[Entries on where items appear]
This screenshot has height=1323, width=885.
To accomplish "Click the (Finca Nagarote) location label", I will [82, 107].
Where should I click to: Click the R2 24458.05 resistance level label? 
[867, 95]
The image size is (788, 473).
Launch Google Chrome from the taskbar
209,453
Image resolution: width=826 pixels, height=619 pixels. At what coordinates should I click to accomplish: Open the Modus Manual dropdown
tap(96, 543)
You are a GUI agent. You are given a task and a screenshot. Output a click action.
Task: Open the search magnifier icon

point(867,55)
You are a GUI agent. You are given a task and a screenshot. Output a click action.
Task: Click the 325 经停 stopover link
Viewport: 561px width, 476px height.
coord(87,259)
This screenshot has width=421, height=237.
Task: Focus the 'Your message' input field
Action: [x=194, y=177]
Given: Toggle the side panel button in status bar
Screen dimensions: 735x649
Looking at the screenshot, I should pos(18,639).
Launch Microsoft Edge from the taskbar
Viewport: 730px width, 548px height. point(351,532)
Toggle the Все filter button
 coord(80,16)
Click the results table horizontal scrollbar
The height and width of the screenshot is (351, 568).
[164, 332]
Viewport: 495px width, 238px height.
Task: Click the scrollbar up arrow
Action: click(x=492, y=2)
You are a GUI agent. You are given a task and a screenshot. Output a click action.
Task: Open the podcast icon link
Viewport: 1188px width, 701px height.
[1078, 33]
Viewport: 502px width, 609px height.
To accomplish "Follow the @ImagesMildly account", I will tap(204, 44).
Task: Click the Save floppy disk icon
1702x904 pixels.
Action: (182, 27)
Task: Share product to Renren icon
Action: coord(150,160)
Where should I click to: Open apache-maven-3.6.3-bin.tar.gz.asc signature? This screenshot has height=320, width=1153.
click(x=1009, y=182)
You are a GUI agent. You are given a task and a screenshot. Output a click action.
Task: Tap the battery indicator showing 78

> TASK REQUIREMENTS:
Copy out every one of the records above, word for word.

> ANSWER FOR THIS EXERCISE:
This screenshot has height=1323, width=885.
To accomplish "Click the (Finca Nagarote) location label", I will [82, 107].
Where should I click to: Click the R2 24458.05 resistance level label? 
[867, 95]
The image size is (788, 473).
Launch Google Chrome from the taskbar
209,453
Image resolution: width=826 pixels, height=619 pixels. At what coordinates should I click to accomplish: Open the Modus Manual dropdown
tap(96, 543)
You are a GUI agent. You are given a task and a screenshot. Output a click action.
Task: Open the search magnifier icon

point(867,55)
You are a GUI agent. You are given a task and a screenshot. Output a click action.
Task: Click the 325 经停 stopover link
Viewport: 561px width, 476px height.
coord(87,259)
This screenshot has width=421, height=237.
Task: Focus the 'Your message' input field
Action: [x=194, y=177]
Given: Toggle the side panel button in status bar
Screen dimensions: 735x649
Looking at the screenshot, I should pos(18,639).
Launch Microsoft Edge from the taskbar
Viewport: 730px width, 548px height. point(351,532)
Toggle the Все filter button
 coord(80,16)
Click the results table horizontal scrollbar
The height and width of the screenshot is (351, 568).
[164, 332]
Viewport: 495px width, 238px height.
Task: Click the scrollbar up arrow
Action: click(x=492, y=2)
You are a GUI agent. You are given a task and a screenshot. Output a click action.
Task: Open the podcast icon link
Viewport: 1188px width, 701px height.
[1078, 33]
Viewport: 502px width, 609px height.
To accomplish "Follow the @ImagesMildly account", I will tap(204, 44).
Task: Click the Save floppy disk icon
1702x904 pixels.
Action: (182, 27)
Task: Share product to Renren icon
Action: coord(150,160)
Where should I click to: Open apache-maven-3.6.3-bin.tar.gz.asc signature? This screenshot has height=320, width=1153.
click(x=1009, y=182)
You are a GUI agent. You are given a task and a screenshot. Output a click action.
Task: Tap the battery indicator showing 78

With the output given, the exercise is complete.